The most-traded May iron ore contract on China’s Dalian Commodity Exchange (DCE) ended daytime trade 3.08% lower at 960.5 yuan ($133.74) a metric ton, its lowest since Jan. 23.

The benchmark March iron ore on the Singapore Exchange was 2.36% lower at $129.7 a ton, as of 0703 GMT, also its lowest since Jan. 23.

China’s manufacturing activity in January contracted for the fourth straight month, an official survey showed on Wednesday, suggesting the sector was struggling to regain momentum at the start of 2024.

The downward correction on ore prices came as the flurry of pre-holiday restocking for feedstocks among steel mills ended and both shipments and port inventories picked up, said Chu Xinli, a Shanghai-based analyst at China Futures.

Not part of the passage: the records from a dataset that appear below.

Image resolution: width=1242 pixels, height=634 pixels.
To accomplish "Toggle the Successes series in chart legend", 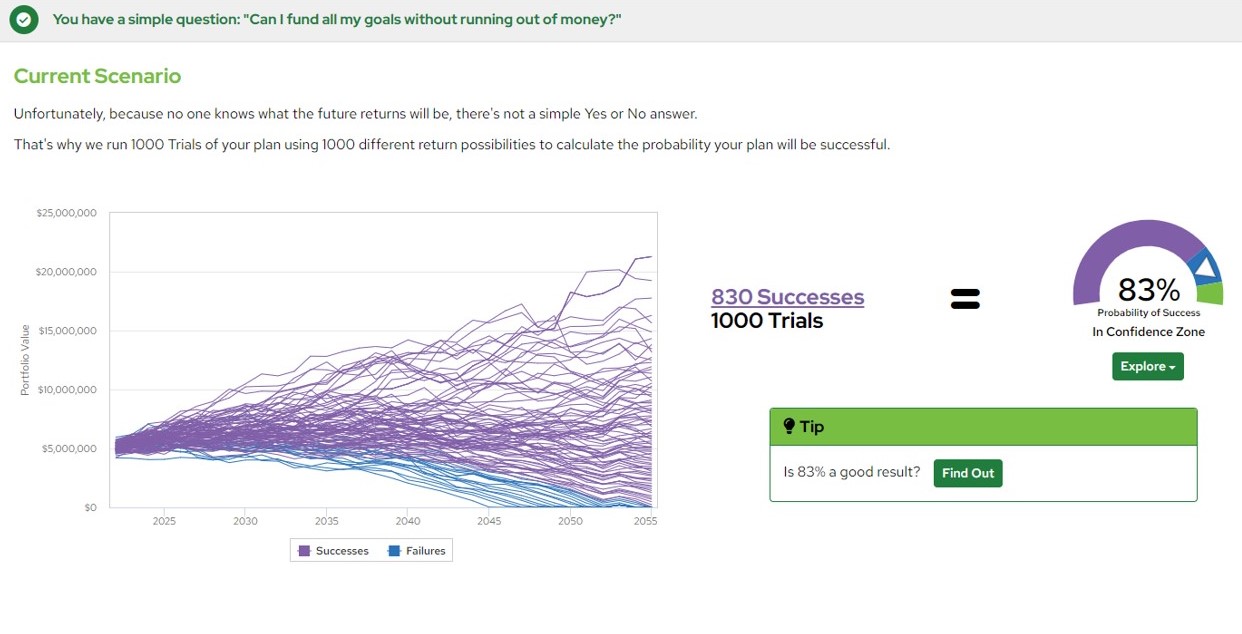I will pyautogui.click(x=333, y=551).
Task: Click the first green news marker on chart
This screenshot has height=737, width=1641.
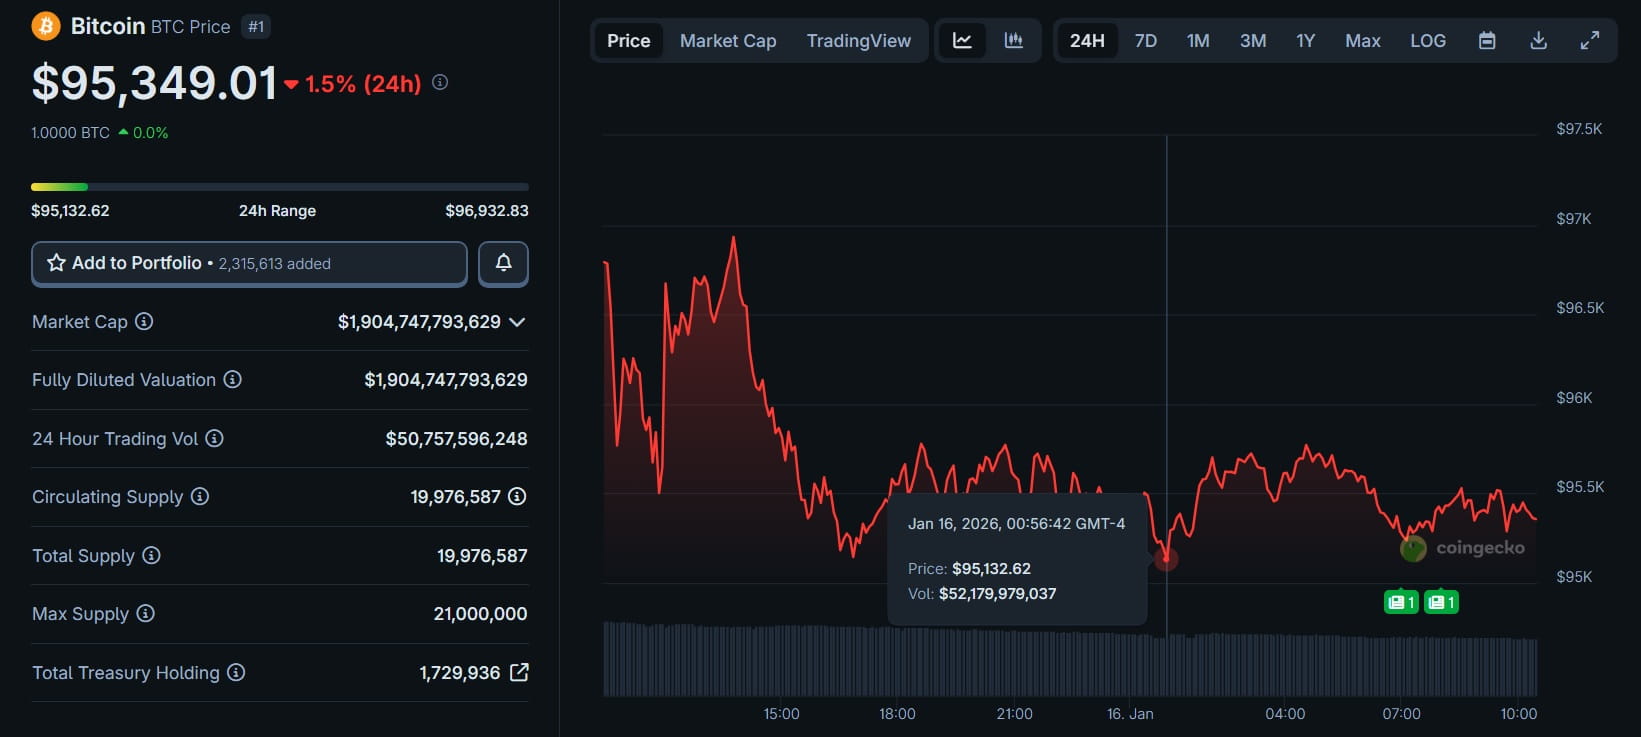Action: 1400,602
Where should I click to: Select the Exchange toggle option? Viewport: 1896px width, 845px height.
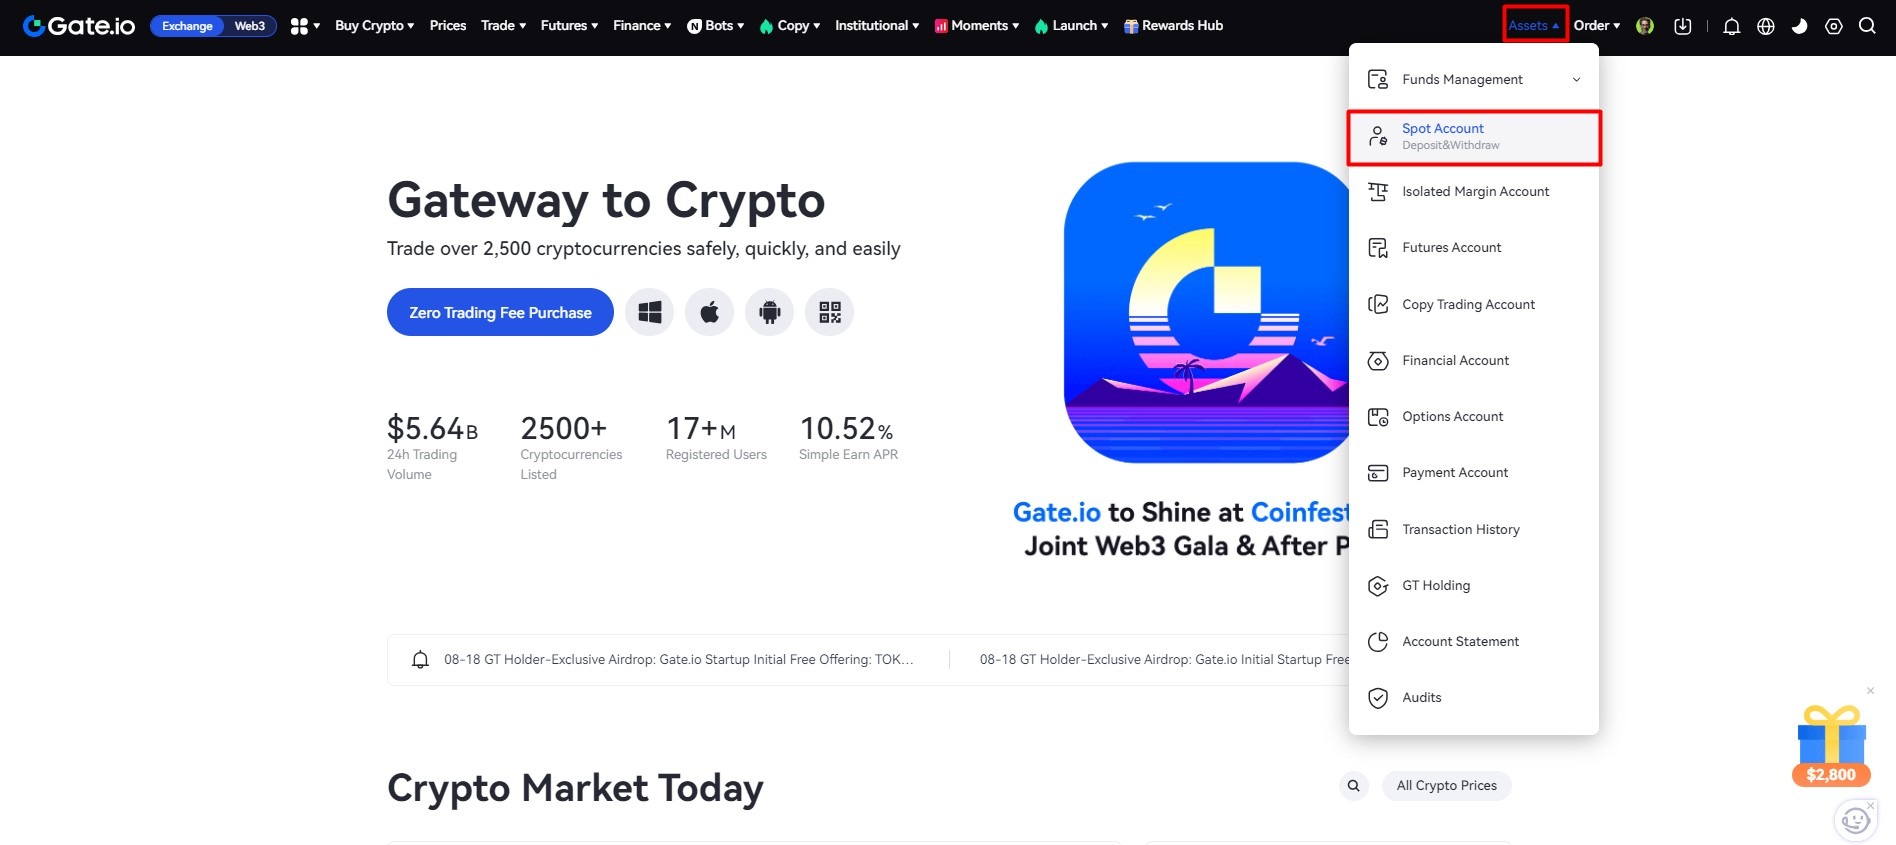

“But a very steep fall might be unlikely due to improved demand amid the continued increase in hot metal output.” A liquidation order on property giant China Evergrande Group from a Hong Kong court on Monday dealt a fresh blow to the country’s fragile property market, pulling down prices of the key steelmaking ingredient and casting a shadow on the demand outlook.

“The process of carving up the world’s most indebted property developer will likely increase uncertainty in China’s real estate sector. This could delay the recovery the market had been expecting this year,” analysts at ANZ bank noted.